ASSIGNMENT
The task requires repeating, word for word, the lines from the one with "Switch to Individual Results view" through the end of the material, leaving out all pictures.

RECORDS FOR PROCESSING
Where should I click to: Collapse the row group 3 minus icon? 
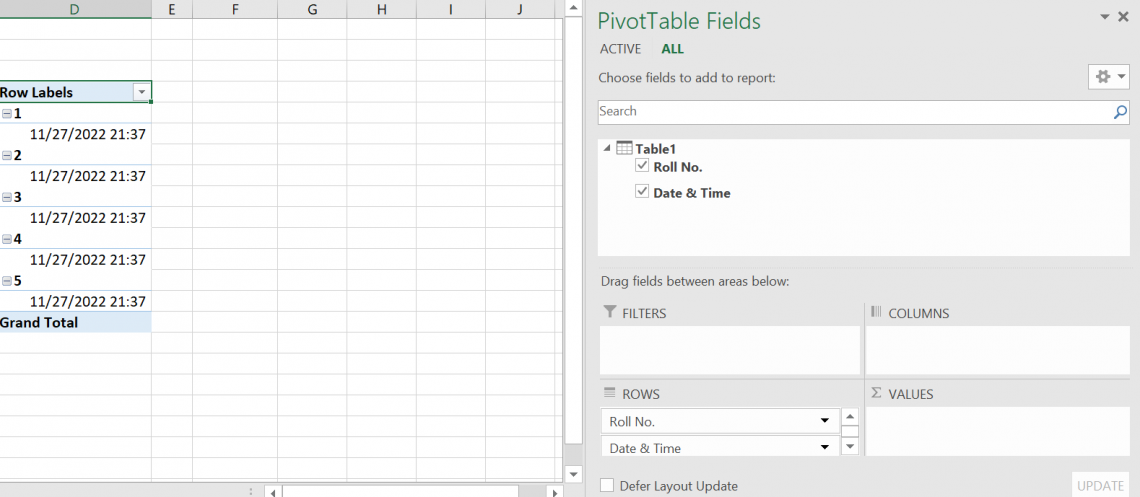7,198
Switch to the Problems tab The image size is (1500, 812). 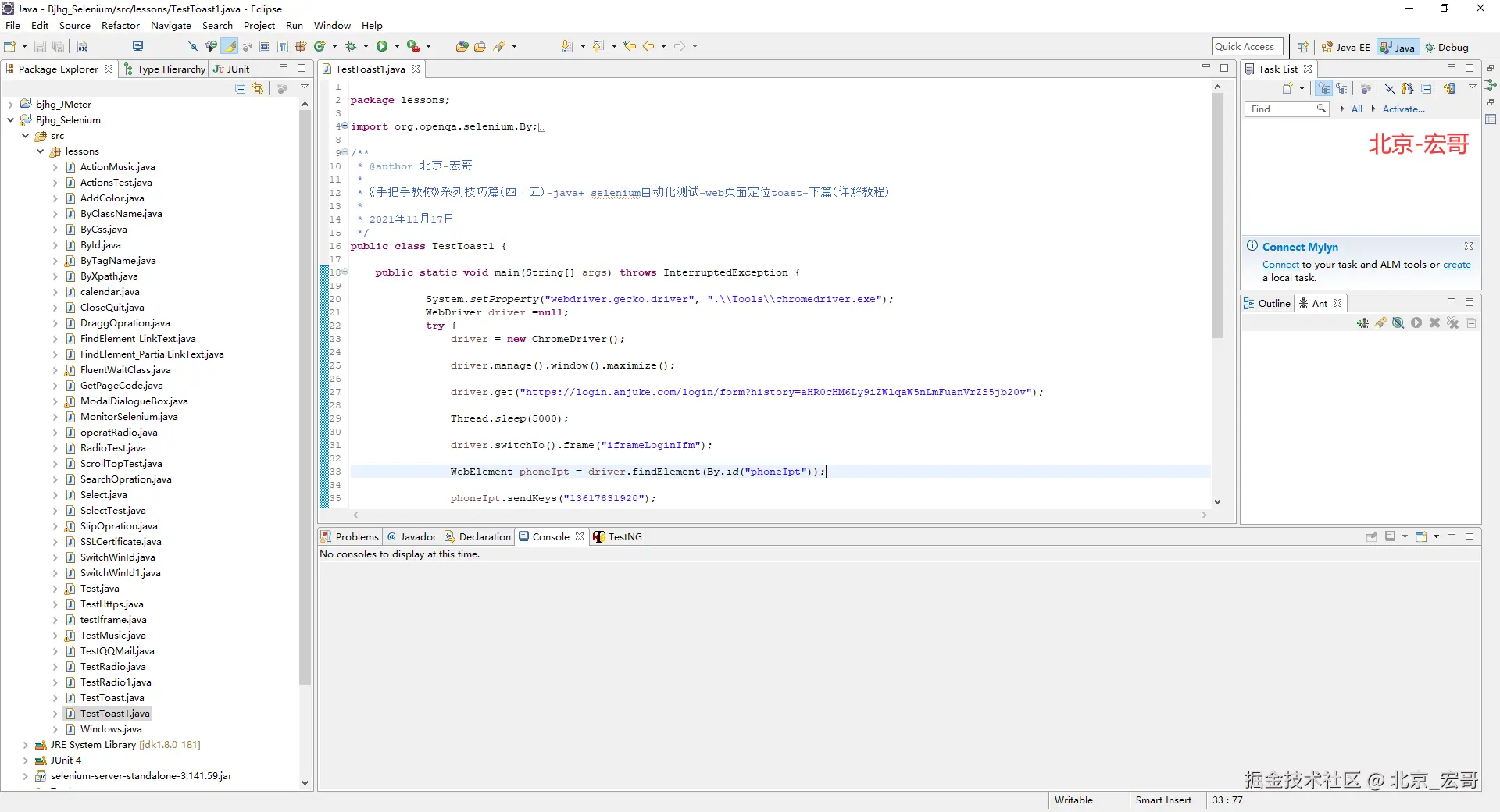[350, 537]
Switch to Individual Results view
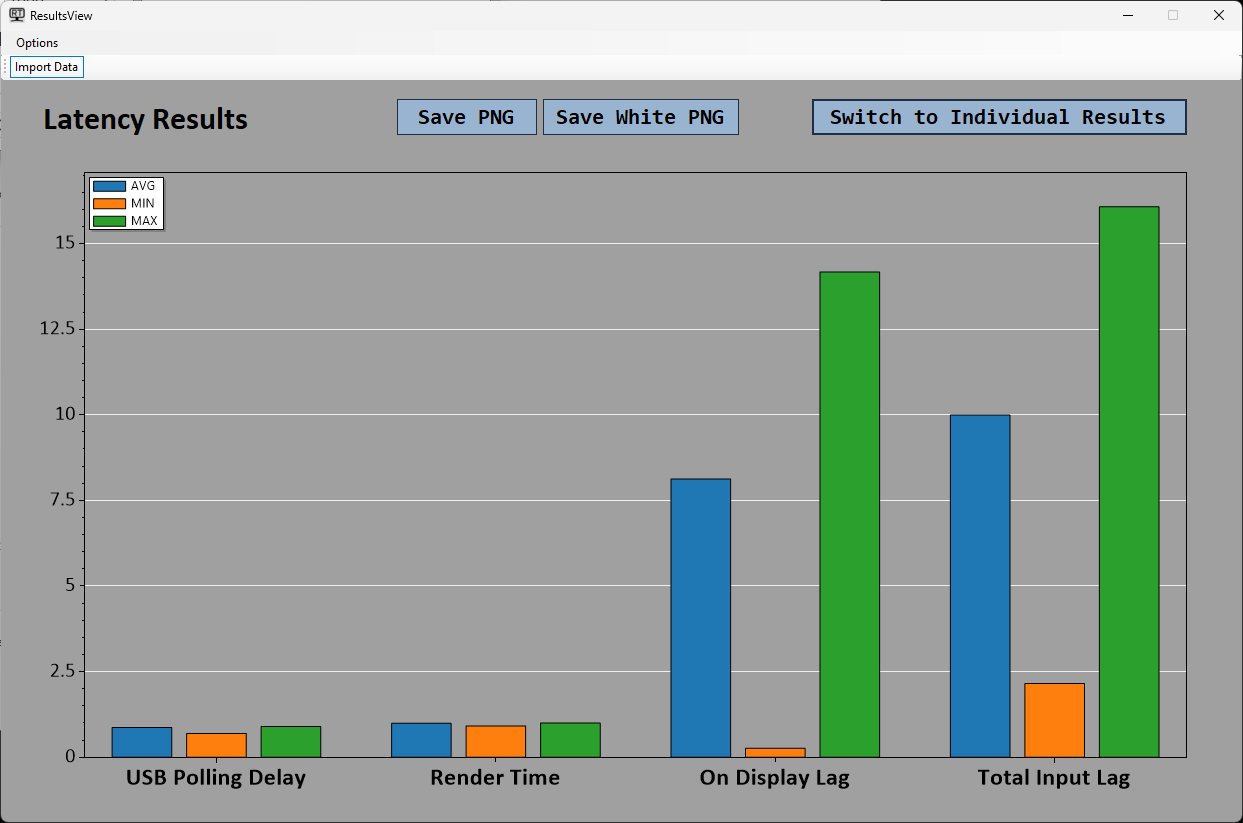This screenshot has width=1243, height=823. click(x=998, y=117)

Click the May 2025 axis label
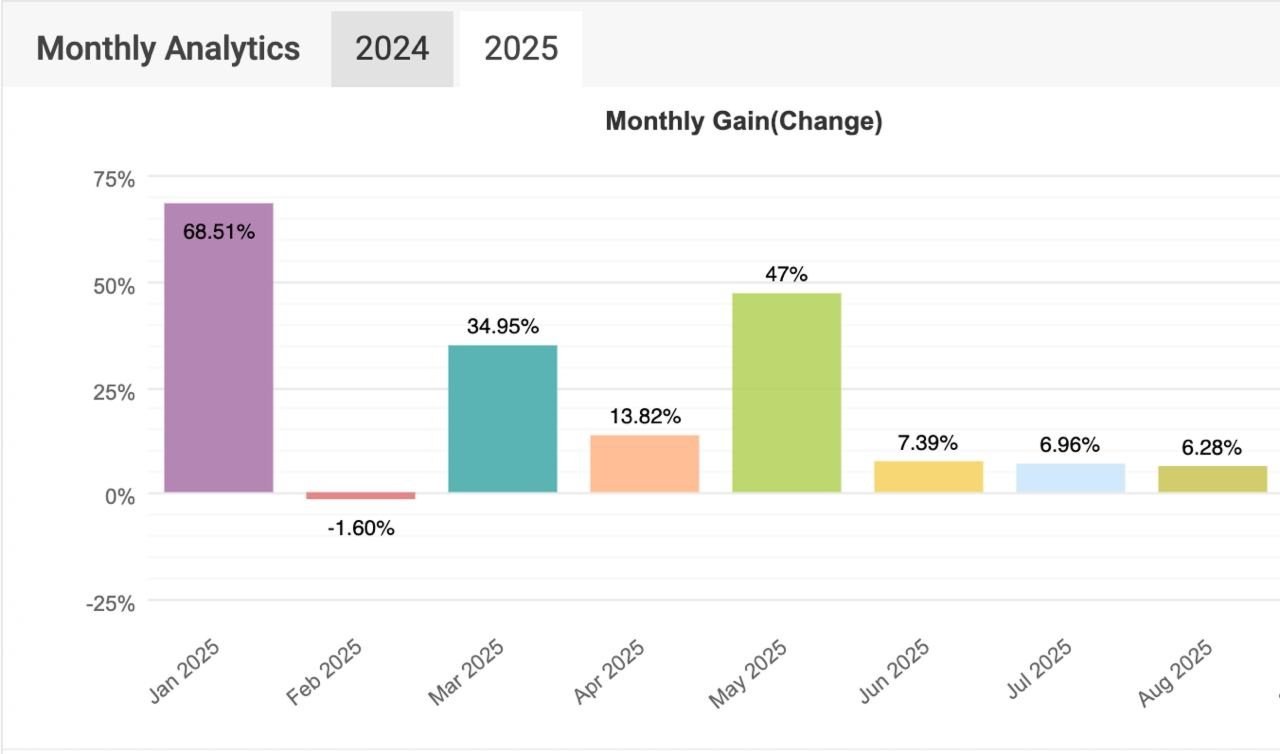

SOLUTION TO THIS PROBLEM
Switch to Individual Results view
This screenshot has width=1243, height=823. click(x=998, y=117)

Click the May 2025 axis label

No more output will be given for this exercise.